The deals were struck between Glencore and Japanese utilities such as Shikoku Electric, Chugoku Electric and Kansai Electric after bilateral talks, a source at a Japanese coal buyer said, requesting anonymity as he was not allowed to speak in public about commercial deals.

Glencore did not respond to a request for comment.

A Chugoku Electric spokesman confirmed the utility struck some annual contracts at $US110 a tonne with Glencore, but said other deals were agreed at different levels or index-linked prices.

Shikoku Electric said it settled the April-March contract with Glencore last month but declined to disclose the price.
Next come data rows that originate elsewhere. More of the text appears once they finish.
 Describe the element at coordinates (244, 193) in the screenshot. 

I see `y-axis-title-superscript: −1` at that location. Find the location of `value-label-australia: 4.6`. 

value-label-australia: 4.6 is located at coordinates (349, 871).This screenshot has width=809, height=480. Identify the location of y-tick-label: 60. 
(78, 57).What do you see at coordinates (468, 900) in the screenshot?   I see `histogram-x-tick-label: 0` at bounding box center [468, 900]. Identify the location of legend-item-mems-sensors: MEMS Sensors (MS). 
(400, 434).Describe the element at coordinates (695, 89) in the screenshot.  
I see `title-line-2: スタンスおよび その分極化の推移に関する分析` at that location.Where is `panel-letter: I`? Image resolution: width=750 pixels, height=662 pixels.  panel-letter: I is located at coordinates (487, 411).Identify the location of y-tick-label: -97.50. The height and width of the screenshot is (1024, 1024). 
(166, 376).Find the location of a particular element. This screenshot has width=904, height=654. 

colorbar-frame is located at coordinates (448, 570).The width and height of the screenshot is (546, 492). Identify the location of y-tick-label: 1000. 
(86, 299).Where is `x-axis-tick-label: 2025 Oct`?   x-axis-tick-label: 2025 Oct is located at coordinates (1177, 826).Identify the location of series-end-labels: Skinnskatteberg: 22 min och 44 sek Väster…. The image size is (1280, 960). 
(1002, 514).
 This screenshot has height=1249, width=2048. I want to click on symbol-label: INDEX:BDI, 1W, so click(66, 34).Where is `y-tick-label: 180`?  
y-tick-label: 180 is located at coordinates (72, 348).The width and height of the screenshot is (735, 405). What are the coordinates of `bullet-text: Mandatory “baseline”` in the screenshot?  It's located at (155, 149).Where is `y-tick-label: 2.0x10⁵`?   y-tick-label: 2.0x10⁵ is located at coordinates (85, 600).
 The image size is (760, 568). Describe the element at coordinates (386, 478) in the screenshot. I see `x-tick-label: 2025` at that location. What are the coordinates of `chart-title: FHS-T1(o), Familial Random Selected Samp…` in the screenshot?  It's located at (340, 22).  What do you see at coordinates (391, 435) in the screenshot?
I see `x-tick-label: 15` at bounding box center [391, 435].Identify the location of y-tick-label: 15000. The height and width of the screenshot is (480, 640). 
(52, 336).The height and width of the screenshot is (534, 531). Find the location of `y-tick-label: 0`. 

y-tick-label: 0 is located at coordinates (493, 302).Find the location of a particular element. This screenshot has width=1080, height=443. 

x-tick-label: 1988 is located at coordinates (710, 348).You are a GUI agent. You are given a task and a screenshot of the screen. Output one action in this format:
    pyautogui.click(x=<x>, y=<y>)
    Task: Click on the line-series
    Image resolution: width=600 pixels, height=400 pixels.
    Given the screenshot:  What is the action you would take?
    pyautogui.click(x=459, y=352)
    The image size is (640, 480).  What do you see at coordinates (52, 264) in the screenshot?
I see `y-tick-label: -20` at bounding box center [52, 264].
Kansai Electric declined to comment.

“We’ve agreed with Glencore at $US110 per tonne for the April-March contract late last month,” said another source at a utility directly involved in the talks, also declining to be named.

A trader with a major commodity merchant also confirmed the deals.

The deal marks a breakthrough after Japan’s Tohoku Electric and Glencore, the world’s biggest exporter of seaborne thermal coal, failed earlier this year to agree an annual supply deal that has in the past been used as an industry benchmark.

The contractual price came in nearly 30 per cent higher than an annual supply price a year earlier, and 16 per cent above a deal for October 2017-September 2018, reflecting a tighter global market for the world’s dominant power generation fuel.

Australian spot thermal coal cargo prices have hit several six-year highs in recent months, and at $US120 per tonne remain a third above this year’s lows in April, pushed up by a summer heatwave across the northern hemisphere as well as output cuts in China, the world’s biggest consumer of coal.